Os que usufruiriam dos fundos da Associação já foram penalizados q.b., inocentes crianças e suas famílias, que todos os dias acordam sem saberem o que são manhãs, tardes e noites de verdadeira despreocupação pelo bom estado de saúde, tido como garantia por muitos de nós, e para o qual não existe mérito nem estatuto social ou económico: é uma questão de sorte ou de azar, e muda numa esquina instantânea do tempo.
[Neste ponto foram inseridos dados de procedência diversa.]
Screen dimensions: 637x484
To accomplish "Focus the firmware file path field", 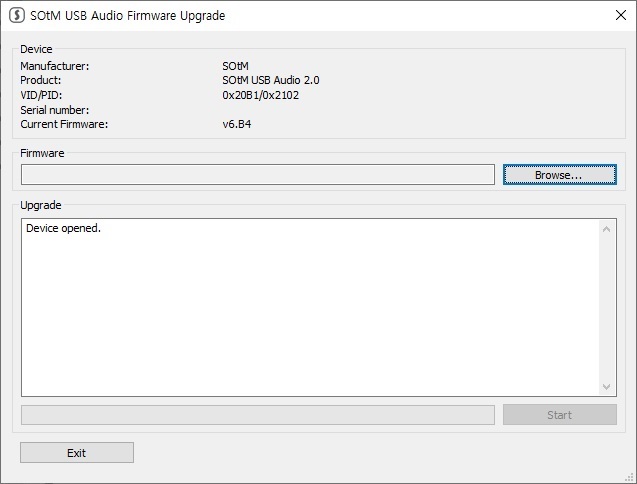I will pyautogui.click(x=258, y=175).
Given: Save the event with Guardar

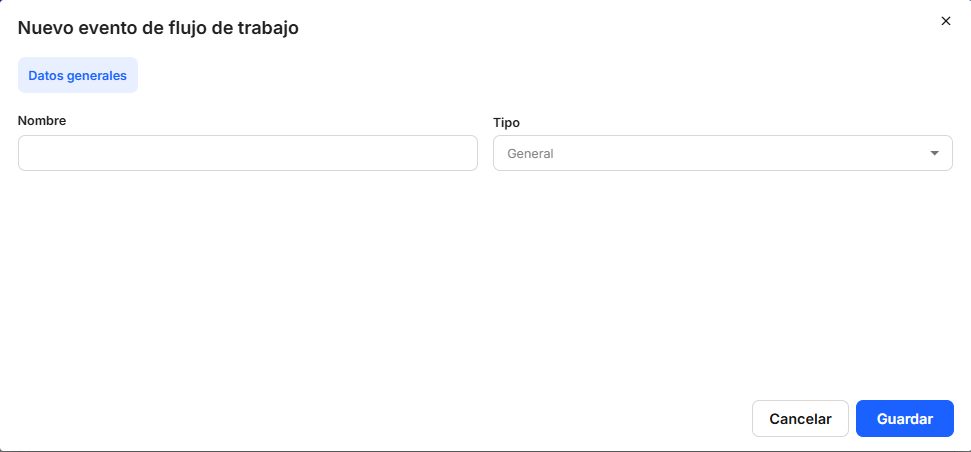Looking at the screenshot, I should (x=904, y=419).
E por isso mesmo, e para evitar que esta e tantas outras Associações sejam marginalizadas, encaradas como «forma de reunir um grupinho de tias à hora do chá para brincarem à caridade», destruindo o espírito de solidariedade generosa que costuma despertar na quadra natalícia, esta triste provável realidade deve servir para acordarmos de vez em quando para as vidas dos outros, os que sofrem de doenças graves, raras ou não, os que encarariam a vida como um beco sem saída, se não fosse a boa vontade de uns poucos seres humanos cuja bondade e espírito altruísta não têm preço, mesmo que a sua fisionomia não seja tão agradável por não gastarem o que não é seu a retocarem o aspeto.
E em vez de decidirmos sumária e rapidamente, como bons treinadores de bancada que todos pensamos ser, que essas Instituições deveriam ser extintas, que o que contribuímos para os impostos deveria ser gerido pelo Estado, enquanto a utopia não se tornar realidade, poderíamos dar um pouco do nosso tempo como voluntários por essas nobre causas, ou uma ínfima parte do nosso orçamento para que as vidas difíceis dessas crianças sejam mais felizes. Porque independentemente da forma como vão receber ajuda, elas merecem…
…E o raro sorriso de uma criança com doença rara vale ouro.